=== Task inputs ===
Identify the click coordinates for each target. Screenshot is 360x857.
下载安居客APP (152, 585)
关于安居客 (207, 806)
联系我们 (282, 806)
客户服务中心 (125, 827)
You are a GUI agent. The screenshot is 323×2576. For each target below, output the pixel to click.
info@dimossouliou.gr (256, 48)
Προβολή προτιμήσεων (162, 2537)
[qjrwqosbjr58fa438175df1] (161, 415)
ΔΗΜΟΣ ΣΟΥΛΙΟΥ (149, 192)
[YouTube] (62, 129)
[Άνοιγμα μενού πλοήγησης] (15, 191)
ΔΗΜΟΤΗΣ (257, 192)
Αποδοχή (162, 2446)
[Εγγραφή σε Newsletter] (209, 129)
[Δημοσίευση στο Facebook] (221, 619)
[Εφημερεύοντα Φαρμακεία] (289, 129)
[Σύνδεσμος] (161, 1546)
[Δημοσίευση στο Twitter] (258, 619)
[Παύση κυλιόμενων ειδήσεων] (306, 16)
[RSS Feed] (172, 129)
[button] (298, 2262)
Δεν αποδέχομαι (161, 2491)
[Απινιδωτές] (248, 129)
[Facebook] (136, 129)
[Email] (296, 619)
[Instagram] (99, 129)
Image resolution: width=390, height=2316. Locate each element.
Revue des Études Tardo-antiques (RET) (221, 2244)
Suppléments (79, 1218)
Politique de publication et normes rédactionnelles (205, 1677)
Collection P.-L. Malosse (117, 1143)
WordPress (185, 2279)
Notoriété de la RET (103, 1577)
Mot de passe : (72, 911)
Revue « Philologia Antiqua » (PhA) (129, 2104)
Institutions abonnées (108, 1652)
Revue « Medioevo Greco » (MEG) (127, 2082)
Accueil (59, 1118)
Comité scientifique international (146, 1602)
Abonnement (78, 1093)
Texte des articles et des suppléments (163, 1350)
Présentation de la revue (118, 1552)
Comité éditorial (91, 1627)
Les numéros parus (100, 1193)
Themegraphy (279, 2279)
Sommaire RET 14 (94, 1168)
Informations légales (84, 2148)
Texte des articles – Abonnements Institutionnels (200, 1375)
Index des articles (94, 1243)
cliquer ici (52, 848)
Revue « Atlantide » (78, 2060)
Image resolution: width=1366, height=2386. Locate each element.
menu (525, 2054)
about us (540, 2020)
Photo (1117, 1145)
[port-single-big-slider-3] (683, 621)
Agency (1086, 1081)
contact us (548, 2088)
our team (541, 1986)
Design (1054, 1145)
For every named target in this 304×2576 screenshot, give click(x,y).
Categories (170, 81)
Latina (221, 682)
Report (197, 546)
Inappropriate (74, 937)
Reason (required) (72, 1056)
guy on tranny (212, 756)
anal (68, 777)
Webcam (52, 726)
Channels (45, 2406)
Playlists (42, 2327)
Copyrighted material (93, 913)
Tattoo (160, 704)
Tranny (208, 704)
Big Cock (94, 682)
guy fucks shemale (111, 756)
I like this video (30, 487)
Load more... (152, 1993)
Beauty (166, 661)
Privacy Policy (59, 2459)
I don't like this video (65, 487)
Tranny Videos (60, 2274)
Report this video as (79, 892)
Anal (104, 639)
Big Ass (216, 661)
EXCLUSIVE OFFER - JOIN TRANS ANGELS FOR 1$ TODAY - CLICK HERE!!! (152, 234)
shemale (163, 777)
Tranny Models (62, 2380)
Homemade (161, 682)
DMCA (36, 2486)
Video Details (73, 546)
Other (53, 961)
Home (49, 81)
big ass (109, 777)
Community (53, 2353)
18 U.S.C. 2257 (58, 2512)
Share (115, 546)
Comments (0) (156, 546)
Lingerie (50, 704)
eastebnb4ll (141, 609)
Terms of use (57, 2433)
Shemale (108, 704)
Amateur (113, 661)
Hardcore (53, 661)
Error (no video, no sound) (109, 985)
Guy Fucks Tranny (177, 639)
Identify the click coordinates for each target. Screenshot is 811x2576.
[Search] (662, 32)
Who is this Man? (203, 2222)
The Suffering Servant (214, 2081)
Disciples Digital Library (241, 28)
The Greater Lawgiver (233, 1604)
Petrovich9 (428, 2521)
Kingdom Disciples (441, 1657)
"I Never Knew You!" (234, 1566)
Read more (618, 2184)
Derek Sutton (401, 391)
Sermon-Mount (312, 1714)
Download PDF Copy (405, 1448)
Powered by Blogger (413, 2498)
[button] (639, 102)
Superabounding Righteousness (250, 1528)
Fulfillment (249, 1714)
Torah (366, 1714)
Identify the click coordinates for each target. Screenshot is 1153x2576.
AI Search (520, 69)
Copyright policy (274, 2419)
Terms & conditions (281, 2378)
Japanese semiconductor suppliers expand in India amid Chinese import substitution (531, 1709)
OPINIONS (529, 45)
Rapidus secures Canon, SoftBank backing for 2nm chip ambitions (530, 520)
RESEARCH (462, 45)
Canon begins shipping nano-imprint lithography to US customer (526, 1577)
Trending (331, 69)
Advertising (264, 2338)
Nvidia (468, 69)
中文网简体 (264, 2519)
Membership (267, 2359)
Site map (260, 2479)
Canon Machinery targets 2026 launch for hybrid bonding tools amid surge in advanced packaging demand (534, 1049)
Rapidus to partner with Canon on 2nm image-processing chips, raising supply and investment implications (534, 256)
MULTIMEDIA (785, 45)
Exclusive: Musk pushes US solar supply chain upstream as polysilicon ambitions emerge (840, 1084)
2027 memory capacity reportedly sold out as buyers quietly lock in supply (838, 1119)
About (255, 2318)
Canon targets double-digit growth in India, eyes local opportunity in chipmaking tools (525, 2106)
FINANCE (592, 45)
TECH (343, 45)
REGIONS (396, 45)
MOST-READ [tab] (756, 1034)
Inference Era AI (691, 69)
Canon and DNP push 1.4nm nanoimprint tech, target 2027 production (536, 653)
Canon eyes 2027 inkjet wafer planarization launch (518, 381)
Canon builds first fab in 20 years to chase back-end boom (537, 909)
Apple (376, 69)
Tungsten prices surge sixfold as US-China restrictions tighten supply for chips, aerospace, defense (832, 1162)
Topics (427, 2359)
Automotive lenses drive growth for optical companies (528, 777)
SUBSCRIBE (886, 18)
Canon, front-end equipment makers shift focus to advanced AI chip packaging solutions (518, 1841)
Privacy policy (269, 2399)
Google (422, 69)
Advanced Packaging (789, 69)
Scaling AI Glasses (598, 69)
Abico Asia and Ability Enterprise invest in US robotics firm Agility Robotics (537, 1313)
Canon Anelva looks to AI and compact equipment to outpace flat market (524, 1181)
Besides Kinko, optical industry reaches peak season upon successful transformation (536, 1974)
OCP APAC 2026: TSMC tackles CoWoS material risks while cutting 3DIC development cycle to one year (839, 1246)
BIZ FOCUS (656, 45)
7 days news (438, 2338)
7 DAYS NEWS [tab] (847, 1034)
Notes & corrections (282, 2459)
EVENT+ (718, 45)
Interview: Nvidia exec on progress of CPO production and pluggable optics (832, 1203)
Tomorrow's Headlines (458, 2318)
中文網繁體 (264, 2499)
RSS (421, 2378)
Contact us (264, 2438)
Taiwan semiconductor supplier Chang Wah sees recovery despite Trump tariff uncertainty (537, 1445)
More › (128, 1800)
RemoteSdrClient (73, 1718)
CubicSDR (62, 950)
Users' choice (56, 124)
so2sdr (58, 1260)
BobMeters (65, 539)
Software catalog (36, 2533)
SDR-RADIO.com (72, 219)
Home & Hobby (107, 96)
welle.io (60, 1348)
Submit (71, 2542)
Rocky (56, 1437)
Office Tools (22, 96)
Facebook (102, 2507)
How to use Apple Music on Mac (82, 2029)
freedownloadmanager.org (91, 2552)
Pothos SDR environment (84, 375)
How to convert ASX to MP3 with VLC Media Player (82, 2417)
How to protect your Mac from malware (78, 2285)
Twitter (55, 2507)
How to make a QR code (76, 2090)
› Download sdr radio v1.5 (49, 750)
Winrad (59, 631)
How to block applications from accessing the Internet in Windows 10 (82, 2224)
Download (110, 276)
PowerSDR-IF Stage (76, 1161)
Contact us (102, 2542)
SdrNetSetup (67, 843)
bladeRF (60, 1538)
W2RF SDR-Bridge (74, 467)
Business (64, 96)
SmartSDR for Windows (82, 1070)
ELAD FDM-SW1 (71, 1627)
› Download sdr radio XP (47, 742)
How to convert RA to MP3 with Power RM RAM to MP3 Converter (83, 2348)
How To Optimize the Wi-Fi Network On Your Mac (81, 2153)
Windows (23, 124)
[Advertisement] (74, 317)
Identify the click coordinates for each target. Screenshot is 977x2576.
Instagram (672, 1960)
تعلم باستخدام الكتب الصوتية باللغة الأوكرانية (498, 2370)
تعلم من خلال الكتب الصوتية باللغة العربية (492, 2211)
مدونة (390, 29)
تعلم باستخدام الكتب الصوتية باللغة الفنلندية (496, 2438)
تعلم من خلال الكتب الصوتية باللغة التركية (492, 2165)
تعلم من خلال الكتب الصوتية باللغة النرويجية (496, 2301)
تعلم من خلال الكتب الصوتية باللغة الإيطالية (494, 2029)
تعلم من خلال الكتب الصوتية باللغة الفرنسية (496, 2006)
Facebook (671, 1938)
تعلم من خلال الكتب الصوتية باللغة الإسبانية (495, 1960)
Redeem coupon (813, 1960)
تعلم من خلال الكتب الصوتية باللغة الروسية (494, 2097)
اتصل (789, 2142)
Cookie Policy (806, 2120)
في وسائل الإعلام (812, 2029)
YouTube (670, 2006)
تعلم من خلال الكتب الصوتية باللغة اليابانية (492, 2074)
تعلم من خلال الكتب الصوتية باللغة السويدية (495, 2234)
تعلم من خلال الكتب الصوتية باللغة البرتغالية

=== Work request ===
Every line above from the line with "Lingerie (50, 704)" to the line with "Who is this Man? (203, 2222)", both included, must be reproduced exactly, and no other line may appear.

=== Solution to the exercise ===
Lingerie (50, 704)
eastebnb4ll (141, 609)
Terms of use (57, 2433)
Shemale (108, 704)
Amateur (113, 661)
Hardcore (53, 661)
Error (no video, no sound) (109, 985)
Guy Fucks Tranny (177, 639)
Identify the click coordinates for each target. Screenshot is 811x2576.
[Search] (662, 32)
Who is this Man? (203, 2222)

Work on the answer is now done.